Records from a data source
* * * * * * *

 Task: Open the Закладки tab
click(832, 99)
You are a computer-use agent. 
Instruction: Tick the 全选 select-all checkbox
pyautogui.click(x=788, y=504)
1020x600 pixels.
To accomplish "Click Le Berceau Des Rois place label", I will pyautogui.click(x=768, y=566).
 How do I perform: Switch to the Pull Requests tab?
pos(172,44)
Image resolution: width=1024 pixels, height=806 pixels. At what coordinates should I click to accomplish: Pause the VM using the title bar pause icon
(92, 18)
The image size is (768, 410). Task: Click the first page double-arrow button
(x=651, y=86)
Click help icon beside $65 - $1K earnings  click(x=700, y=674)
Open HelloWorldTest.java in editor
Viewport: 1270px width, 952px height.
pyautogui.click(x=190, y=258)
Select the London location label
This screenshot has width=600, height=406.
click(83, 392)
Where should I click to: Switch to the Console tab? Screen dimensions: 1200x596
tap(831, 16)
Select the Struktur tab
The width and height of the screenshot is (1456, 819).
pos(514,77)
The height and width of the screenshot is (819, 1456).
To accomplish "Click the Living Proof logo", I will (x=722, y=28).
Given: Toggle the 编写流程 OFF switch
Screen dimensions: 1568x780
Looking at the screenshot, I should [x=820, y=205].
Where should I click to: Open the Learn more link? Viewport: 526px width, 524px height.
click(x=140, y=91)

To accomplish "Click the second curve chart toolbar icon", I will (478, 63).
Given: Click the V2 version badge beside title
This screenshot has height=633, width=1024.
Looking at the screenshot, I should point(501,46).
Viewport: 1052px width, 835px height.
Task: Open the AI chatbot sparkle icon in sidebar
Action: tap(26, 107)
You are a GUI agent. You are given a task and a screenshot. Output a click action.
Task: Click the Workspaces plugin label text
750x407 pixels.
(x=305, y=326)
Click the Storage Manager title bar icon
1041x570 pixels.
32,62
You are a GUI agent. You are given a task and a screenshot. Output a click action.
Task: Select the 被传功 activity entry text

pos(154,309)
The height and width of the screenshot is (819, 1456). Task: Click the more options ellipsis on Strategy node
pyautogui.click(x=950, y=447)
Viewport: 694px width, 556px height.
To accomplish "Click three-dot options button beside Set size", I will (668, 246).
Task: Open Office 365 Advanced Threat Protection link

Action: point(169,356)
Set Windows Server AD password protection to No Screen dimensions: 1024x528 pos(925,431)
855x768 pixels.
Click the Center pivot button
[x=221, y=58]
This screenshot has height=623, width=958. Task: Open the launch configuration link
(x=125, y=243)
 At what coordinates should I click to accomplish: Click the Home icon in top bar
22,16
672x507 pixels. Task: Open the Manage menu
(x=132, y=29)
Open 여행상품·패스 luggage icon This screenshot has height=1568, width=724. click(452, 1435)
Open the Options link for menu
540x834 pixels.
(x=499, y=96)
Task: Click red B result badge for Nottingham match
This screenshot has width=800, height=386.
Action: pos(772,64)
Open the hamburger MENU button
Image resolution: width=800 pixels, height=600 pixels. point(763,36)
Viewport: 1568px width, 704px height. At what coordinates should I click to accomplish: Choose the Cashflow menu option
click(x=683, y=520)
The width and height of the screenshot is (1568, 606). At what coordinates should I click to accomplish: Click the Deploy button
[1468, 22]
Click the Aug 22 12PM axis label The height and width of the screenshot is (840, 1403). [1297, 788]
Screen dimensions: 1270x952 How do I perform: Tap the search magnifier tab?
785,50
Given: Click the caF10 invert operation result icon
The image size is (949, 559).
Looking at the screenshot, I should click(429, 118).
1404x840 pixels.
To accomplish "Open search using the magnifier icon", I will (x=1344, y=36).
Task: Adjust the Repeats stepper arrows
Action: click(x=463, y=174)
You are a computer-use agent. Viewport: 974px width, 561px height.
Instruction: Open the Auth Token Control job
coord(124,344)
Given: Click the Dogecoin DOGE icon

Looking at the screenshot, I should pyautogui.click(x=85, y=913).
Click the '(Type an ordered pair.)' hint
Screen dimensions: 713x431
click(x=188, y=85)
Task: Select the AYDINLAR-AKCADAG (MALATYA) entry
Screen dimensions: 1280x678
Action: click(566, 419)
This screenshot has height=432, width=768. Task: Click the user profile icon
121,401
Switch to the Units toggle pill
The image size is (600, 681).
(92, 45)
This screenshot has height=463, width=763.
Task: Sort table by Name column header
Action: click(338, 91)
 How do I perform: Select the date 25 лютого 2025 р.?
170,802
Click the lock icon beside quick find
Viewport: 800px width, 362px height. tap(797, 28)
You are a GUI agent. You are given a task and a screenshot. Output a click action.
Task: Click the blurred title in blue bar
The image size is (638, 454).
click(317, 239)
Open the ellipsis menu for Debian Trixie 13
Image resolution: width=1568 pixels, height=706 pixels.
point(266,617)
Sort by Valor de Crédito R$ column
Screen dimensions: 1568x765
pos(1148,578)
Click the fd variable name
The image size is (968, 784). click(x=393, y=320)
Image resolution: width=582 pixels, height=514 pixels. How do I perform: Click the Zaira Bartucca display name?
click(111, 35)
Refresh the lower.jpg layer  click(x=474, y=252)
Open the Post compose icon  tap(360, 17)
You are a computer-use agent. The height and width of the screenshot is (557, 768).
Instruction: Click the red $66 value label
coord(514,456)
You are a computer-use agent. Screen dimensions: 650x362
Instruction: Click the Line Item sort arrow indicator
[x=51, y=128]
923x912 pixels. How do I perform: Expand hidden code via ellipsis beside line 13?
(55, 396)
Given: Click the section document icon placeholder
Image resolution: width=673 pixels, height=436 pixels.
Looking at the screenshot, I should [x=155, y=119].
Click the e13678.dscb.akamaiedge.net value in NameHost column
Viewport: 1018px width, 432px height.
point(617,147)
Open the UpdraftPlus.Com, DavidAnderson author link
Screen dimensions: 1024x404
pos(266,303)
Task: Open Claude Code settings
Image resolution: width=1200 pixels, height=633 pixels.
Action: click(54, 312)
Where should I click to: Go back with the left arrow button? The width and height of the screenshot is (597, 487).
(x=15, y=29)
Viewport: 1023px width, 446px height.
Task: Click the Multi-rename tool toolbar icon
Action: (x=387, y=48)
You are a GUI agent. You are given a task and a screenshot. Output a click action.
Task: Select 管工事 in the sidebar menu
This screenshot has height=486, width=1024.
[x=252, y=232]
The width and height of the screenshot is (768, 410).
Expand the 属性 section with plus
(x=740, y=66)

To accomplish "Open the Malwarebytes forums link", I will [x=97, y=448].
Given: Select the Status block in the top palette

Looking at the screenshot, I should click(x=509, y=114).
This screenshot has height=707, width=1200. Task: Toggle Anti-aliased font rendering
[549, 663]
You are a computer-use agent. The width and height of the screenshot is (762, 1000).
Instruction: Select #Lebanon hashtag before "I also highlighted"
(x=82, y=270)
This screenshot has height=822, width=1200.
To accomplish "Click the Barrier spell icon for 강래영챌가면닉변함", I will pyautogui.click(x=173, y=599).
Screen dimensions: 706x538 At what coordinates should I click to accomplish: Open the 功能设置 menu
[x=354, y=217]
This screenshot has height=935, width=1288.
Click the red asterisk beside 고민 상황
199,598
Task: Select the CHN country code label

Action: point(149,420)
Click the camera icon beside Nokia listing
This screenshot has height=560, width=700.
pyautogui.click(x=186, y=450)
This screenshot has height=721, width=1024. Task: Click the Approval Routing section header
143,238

* * * * * * *

Task to complete:
Nothing but the lines above from the one containing "The width and height of the screenshot is (1568, 606)." through the one containing "Open the ellipsis menu for Debian Trixie 13" should appear in the answer, each repeated exactly.

Output:
The width and height of the screenshot is (1568, 606). At what coordinates should I click to accomplish: Click the Deploy button
[1468, 22]
Click the Aug 22 12PM axis label The height and width of the screenshot is (840, 1403). [1297, 788]
Screen dimensions: 1270x952 How do I perform: Tap the search magnifier tab?
785,50
Given: Click the caF10 invert operation result icon
The image size is (949, 559).
Looking at the screenshot, I should click(429, 118).
1404x840 pixels.
To accomplish "Open search using the magnifier icon", I will (x=1344, y=36).
Task: Adjust the Repeats stepper arrows
Action: click(x=463, y=174)
You are a computer-use agent. Viewport: 974px width, 561px height.
Instruction: Open the Auth Token Control job
coord(124,344)
Given: Click the Dogecoin DOGE icon

Looking at the screenshot, I should pyautogui.click(x=85, y=913).
Click the '(Type an ordered pair.)' hint
Screen dimensions: 713x431
click(x=188, y=85)
Task: Select the AYDINLAR-AKCADAG (MALATYA) entry
Screen dimensions: 1280x678
Action: click(566, 419)
This screenshot has height=432, width=768. Task: Click the user profile icon
121,401
Switch to the Units toggle pill
The image size is (600, 681).
(92, 45)
This screenshot has height=463, width=763.
Task: Sort table by Name column header
Action: click(338, 91)
 How do I perform: Select the date 25 лютого 2025 р.?
170,802
Click the lock icon beside quick find
Viewport: 800px width, 362px height. tap(797, 28)
You are a GUI agent. You are given a task and a screenshot. Output a click action.
Task: Click the blurred title in blue bar
The image size is (638, 454).
click(317, 239)
Open the ellipsis menu for Debian Trixie 13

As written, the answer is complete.